OMSCHRIJVING OPDRACHT — Op welke datum vond volgens het fragment over het alsnog overleggen van bewijsstukken de regiezitting plaats waarop belanghebbende op het geschilpunt over de transparantie werd gewezen?

TE LEZEN FRAGMENT —
——

Bij de beslissing of een partij de gelegenheid moet krijgen bewijsstukken alsnog over te leggen, dient de rechter een afweging te maken tussen enerzijds het belang bij het overleggen van die stukken en anderzijds het algemeen belang van een doelmatige procesgang.7.Gelet op die belangenafweging is het hof van oordeel dat de goede procesorde zich ertegen verzet dat belanghebbende alsnog in de gelegenheid wordt gesteld om zijn onder 4.9 vermelde stelling (nader) te onderbouwen. Belanghebbende heeft hiertoe ruimschoots de gelegenheid gehad. Dat geldt te meer aangezien belanghebbende ook op de regiezitting van 23 november 2022 is gewezen op het geschilpunt over de transparantie. Het valt niet in te zien waarom belanghebbende de hier bedoelde stelling niet in een eerder stadium heeft kunnen onderbouwen, bijvoorbeeld uiterlijk vóór het einde van de in artikel 8:58 Algemene wet bestuursrecht (hierna: Awb) bedoelde termijn voorafgaand aan de nadere zitting. Het alsnog bieden van de door belanghebbende verzochte gelegenheid zou een aanzienlijke vertraging in de verdere behandeling van het geschil veroorzaken. Gelet op het hiervoor overwogene is het hof van oordeel dat het algemeen belang van een doelmatige procesgang in dit geval zwaarder weegt dan het belang van belanghebbende om alsnog stukken over te kunnen leggen.

——

BESCHIKBARE GEGEVENS —

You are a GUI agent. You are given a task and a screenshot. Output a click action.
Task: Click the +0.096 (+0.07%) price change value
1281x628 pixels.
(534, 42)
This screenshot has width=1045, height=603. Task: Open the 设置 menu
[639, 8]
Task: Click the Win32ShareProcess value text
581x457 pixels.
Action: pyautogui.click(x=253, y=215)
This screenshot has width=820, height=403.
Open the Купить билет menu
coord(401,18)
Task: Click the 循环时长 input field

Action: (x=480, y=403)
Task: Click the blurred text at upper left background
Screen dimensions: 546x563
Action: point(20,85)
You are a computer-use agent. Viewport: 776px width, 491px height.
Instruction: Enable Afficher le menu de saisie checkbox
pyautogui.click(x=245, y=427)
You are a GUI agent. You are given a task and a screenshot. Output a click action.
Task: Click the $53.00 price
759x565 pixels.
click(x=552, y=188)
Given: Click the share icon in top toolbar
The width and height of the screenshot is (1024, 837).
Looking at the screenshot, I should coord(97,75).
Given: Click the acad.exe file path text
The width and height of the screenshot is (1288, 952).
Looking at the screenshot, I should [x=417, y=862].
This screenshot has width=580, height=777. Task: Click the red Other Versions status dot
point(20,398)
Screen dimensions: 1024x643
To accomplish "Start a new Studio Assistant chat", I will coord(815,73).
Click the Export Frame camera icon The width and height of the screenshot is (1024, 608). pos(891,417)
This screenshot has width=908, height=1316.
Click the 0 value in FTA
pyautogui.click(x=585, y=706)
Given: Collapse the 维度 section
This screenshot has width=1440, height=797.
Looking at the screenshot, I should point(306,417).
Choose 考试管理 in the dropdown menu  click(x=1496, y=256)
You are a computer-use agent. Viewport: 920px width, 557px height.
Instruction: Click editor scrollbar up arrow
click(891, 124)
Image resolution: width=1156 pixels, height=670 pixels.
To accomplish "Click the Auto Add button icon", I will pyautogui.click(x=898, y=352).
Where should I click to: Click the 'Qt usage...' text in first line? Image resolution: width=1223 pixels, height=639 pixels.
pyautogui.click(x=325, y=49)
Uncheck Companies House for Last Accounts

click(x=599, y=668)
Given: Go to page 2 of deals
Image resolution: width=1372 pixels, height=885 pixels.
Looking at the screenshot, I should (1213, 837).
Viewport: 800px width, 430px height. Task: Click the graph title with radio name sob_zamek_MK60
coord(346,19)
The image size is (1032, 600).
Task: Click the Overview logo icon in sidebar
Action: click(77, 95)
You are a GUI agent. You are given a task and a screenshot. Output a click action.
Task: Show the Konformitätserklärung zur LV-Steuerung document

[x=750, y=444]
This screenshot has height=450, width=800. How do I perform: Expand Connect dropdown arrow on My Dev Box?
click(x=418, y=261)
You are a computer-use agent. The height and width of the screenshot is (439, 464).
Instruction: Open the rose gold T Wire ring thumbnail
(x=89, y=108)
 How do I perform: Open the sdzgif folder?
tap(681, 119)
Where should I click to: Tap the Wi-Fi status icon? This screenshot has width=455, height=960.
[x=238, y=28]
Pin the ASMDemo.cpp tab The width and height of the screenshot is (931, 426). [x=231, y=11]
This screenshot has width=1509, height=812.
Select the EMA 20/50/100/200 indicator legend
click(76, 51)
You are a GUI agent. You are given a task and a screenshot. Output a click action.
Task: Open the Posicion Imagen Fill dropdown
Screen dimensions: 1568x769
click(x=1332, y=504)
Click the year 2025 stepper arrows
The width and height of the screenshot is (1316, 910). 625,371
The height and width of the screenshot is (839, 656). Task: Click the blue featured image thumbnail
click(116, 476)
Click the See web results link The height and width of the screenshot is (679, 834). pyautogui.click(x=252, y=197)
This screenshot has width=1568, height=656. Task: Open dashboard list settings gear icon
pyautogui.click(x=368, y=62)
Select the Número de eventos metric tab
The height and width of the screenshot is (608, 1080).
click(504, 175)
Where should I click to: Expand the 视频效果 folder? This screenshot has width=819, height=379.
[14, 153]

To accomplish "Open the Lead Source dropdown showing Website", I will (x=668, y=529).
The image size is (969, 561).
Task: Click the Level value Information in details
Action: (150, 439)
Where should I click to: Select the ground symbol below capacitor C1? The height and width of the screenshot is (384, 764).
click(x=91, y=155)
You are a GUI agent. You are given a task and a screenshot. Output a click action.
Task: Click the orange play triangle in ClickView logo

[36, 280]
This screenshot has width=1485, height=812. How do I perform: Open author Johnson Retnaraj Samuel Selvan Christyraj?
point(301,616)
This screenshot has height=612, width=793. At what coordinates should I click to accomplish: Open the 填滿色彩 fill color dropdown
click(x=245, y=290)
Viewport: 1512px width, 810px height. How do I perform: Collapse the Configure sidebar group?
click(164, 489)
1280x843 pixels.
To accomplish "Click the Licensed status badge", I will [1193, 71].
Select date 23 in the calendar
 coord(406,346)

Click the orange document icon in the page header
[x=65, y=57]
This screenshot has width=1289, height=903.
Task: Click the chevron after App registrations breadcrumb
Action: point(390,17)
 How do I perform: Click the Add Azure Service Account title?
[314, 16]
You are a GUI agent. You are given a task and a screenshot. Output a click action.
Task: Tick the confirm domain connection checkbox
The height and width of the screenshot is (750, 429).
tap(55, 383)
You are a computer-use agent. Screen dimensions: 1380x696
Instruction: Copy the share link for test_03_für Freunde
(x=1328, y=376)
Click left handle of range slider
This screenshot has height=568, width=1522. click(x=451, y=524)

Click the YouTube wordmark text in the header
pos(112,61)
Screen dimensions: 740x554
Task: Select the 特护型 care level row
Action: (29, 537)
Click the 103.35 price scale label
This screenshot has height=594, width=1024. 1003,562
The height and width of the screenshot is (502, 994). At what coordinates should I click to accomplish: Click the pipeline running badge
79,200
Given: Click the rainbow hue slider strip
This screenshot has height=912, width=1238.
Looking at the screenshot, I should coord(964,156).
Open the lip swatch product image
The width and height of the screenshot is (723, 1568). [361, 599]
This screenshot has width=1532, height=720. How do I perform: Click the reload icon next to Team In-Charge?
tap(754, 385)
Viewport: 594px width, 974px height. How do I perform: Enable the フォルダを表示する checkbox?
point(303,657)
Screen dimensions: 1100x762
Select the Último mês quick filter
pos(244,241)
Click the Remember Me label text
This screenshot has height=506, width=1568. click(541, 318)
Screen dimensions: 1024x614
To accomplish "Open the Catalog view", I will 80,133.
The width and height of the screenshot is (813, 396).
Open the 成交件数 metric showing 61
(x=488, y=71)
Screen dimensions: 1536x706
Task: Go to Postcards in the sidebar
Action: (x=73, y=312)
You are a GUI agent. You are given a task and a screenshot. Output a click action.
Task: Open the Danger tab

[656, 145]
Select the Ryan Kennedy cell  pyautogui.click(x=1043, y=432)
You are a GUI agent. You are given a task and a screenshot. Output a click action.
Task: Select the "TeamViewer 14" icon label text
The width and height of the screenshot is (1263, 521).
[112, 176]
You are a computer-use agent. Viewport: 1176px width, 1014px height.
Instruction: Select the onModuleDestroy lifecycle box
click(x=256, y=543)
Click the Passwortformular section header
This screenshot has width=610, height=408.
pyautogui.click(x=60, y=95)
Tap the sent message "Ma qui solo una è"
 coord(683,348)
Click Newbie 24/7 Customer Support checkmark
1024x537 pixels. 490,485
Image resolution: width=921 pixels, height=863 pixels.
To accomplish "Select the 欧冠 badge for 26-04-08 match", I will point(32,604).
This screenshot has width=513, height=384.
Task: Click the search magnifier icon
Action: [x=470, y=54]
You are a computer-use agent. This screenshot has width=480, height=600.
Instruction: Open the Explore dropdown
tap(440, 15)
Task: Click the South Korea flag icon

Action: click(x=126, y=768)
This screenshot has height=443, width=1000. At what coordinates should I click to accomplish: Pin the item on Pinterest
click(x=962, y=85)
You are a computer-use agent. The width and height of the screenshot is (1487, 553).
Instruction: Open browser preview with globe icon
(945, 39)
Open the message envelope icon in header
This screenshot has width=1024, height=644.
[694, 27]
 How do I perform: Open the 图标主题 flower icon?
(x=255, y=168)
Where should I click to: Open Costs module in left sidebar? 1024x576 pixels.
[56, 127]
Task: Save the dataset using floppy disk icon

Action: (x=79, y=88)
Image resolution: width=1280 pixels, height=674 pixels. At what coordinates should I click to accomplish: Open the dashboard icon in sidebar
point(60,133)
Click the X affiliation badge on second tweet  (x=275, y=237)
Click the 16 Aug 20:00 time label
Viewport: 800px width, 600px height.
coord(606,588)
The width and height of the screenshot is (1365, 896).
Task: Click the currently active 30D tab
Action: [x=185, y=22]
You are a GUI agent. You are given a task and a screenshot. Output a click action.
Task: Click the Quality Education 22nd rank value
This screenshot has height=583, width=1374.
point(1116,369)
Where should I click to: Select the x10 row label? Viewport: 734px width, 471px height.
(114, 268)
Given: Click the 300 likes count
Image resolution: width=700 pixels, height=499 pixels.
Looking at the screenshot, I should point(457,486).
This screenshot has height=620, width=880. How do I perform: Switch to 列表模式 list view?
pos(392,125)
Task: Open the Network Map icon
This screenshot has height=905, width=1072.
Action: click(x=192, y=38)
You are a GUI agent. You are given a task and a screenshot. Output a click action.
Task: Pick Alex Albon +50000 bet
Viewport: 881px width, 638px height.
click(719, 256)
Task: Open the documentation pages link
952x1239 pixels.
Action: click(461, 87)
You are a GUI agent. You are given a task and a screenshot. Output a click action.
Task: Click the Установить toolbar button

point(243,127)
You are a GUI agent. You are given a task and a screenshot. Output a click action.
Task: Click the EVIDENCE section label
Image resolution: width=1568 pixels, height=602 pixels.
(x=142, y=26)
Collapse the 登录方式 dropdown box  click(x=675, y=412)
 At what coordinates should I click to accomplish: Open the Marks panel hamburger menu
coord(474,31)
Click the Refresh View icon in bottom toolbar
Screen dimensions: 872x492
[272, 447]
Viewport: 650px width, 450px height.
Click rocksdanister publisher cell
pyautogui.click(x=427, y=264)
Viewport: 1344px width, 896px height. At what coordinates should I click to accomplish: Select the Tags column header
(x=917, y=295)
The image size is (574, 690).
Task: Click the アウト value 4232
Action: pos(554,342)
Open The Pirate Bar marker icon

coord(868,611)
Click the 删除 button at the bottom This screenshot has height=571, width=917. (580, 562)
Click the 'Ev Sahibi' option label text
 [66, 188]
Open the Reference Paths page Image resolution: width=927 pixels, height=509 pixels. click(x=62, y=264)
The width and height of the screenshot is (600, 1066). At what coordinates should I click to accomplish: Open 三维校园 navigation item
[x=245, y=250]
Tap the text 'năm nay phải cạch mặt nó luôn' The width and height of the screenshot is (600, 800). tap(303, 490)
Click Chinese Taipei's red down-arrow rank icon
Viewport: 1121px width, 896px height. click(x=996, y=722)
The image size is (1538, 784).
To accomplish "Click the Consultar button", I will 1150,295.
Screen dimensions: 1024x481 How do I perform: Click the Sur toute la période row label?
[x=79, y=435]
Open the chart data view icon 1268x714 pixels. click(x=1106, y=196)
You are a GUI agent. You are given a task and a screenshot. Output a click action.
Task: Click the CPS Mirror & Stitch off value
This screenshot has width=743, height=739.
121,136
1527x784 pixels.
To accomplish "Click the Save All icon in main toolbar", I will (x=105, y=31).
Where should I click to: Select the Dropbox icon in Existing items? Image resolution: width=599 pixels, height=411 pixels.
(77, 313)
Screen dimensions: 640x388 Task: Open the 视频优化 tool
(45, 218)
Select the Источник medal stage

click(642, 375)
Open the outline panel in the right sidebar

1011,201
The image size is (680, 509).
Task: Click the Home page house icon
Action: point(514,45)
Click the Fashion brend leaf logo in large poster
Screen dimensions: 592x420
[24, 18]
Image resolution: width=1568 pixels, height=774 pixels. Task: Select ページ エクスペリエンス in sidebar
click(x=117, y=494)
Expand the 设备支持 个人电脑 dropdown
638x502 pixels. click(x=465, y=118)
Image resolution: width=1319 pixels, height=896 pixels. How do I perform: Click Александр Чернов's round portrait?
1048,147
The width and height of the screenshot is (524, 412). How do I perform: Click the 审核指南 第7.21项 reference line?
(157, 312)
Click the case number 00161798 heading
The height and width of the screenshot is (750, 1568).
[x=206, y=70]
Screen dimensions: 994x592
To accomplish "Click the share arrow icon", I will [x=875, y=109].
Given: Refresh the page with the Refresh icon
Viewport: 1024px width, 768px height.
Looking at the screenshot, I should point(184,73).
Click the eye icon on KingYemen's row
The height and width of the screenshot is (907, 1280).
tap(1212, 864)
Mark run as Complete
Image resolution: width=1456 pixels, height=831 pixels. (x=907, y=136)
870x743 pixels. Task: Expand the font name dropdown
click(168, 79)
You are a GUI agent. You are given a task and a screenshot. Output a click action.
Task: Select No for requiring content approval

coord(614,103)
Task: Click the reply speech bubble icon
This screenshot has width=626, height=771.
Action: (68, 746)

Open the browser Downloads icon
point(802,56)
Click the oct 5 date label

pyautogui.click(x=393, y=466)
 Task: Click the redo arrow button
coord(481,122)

——

OPLOSSING OPDRACHT — 23 november 2022